The girls grew up looking over their shoulders for gangs of marauding "morality policemen" ready to flog them just for walking down the street with a male friend.

The northern boys grew up in fear of being dragged from their homes to fight the civil war in the south.

Bashir taught everyone to live in fear. But he also taught them what they did not want and, even under his decades-long oppression, they still incredibly imagined a democratic society.

On Thursday, they took a step closer to achieving this goal, helping to overthrow the 75-year-old dictator, who managed to snap to power while he was wanted by the Criminal Court. for committing atrocities in Darfur.

After taking control during a coup in 1989 and becoming president in 1993, Bashir proved that he was an accomplished political survivor. He led an ethnic cleansing campaign in Darfur, while making himself indispensable to the Gulf States and to the West through military campaigns and cooperation in the fight against terrorism. .

EXCLUSIVE: As Sudan brutalizes its people, the United States offers closer relations

Almost overnight, everything changed

I was 11 when Bashir came to power and I remember waking up one morning to find the empty streets of Khartoum. People stayed at home for days. After that, life changed very quickly.

Sudan has moved from a very normal country to a country where every aspect of our lives – from our clothes to the society we were dealing with – was suddenly examined with terrifying consequences.

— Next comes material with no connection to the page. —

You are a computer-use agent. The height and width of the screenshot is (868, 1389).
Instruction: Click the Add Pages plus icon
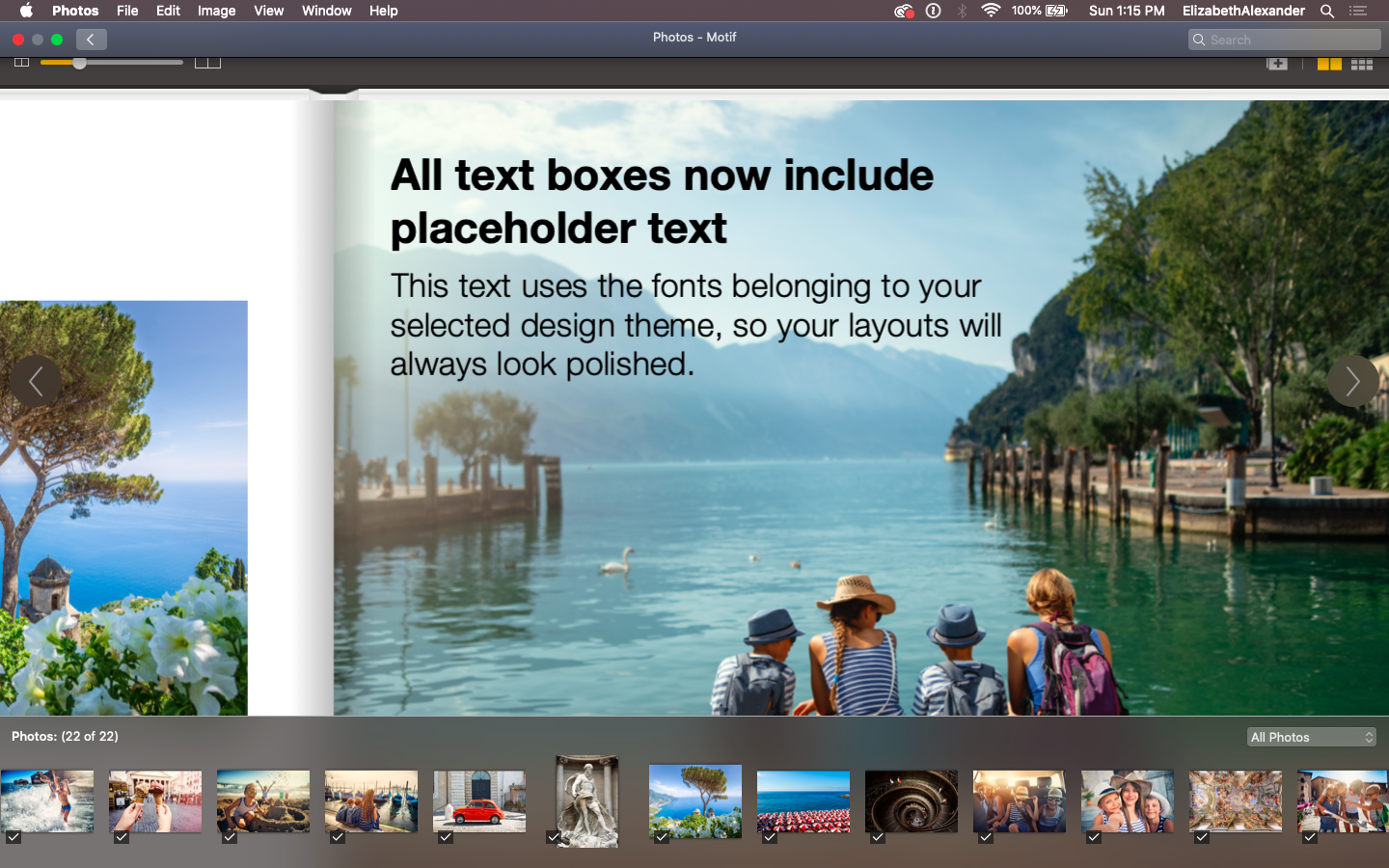tap(1277, 64)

Sudanese Bashir arrested at the moment the army takes power

The school uniform outfits were to be under the knee. Our gym kit had to include full trousers. The mere fact of being in a car with an unrelated boy would warrant flogging. This is how Bashir exercised his control in Sudan and that everything concerning my maturity was decisive.

The 1990s were marred by the interrogation and detention of his opponents, real and imaginary, by Bashir in infamous "ghost houses".

You would have a hard time finding a Sudanese family to whom no family member is sent to one of these torture chambers. Indeed, my uncle was sent to one of them because he had been a communist at the university.

For years, the president even tried to ban the music and the parties were held at 11 pm. curfew. But people always found a way to play music. It was one of the few crackdowns not to stick.

Now, the music and songs that are such an important part of the protest movement can not be silenced either.

The 22-year-old activist on this iconic photo said she chanted from the top of a car to say Sudan is for everyone.

Bashir has been ousted, but the protesters are not leaving their sit-in anytime soon. There is a real fear that this uprising will stop here, that the same power structure will remain in place.

We have seen in the past how Bashir has managed to become so geographically important – and hard to give – to Sudanese forces engaged in fighting in Yemen in recent negotiations with the United States over the last four months of these demonstrations.

But part of his loss was to centralize his rule. The tools that Bashir used in the past – to get rid of those who, in his view, were actually responsible for corruption or atrocities – were now in his inner circle and were increasingly difficult to eliminate.

In the end, it was the youth of his country who acted while the rest of the world did not.

Sheena McKenzie contributed to this report.